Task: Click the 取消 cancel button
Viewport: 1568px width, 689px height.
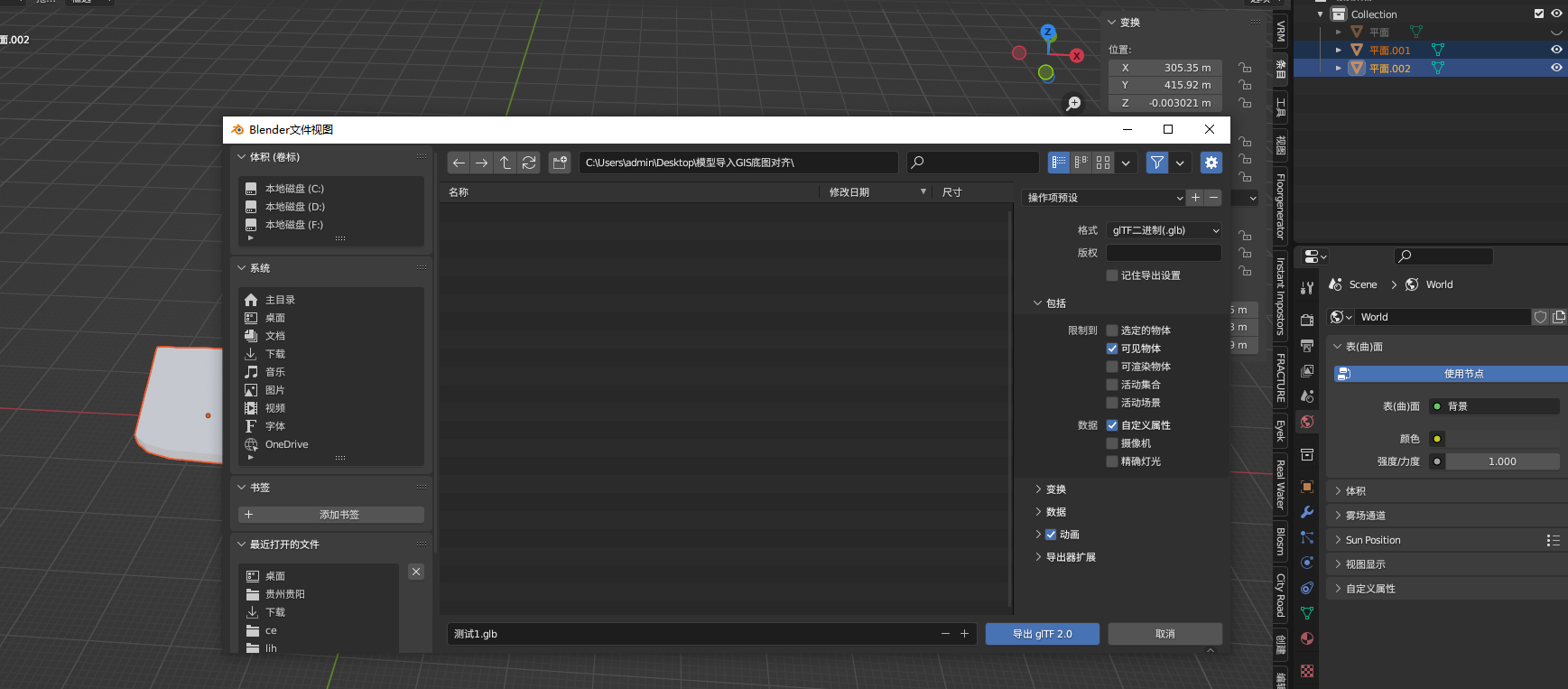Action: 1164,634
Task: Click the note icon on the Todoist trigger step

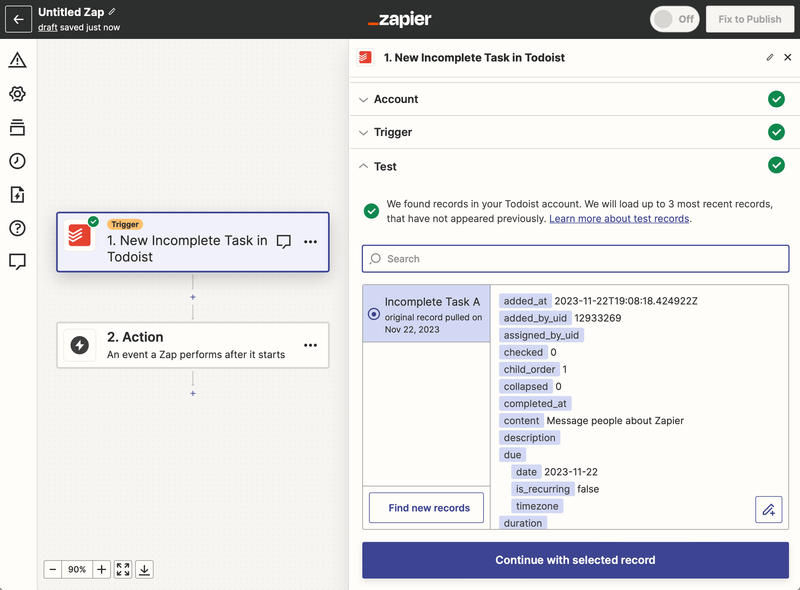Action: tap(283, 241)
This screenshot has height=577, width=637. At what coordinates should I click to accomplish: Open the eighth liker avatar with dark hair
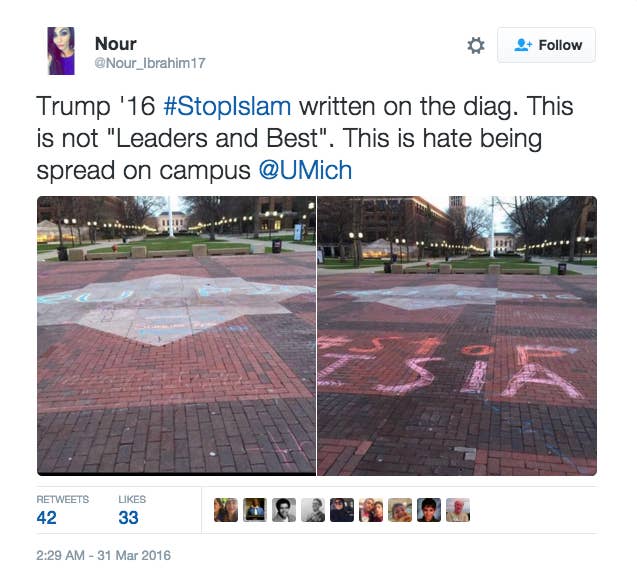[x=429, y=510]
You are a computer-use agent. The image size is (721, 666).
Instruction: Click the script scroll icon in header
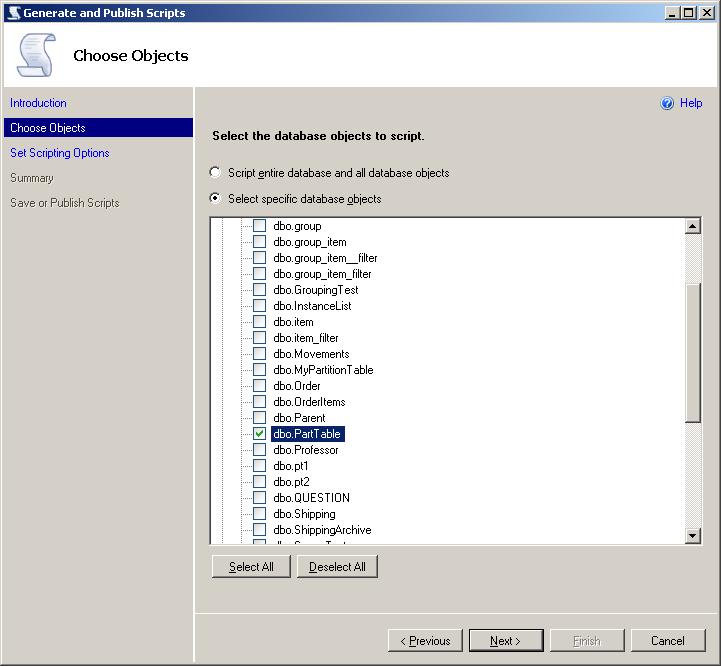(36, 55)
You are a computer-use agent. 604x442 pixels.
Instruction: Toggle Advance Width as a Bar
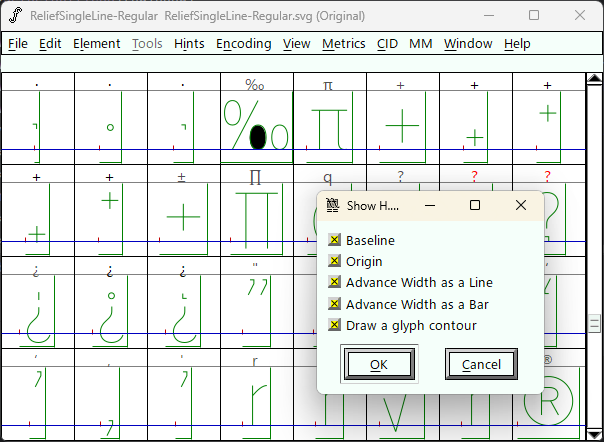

What you need to do: An exact copy of all the entries is required, and it must contain no pictures.

Reply to the task:
Task: Click the 取消 cancel button
Viewport: 1568px width, 689px height.
Action: 1164,634
Task: Click the note icon on the Todoist trigger step

Action: tap(283, 241)
This screenshot has height=577, width=637. At what coordinates should I click to accomplish: Open the eighth liker avatar with dark hair
[x=429, y=510]
You are a computer-use agent. The image size is (721, 666).
Instruction: Click the script scroll icon in header
(36, 55)
You are a computer-use agent. 604x442 pixels.
Instruction: Toggle Advance Width as a Bar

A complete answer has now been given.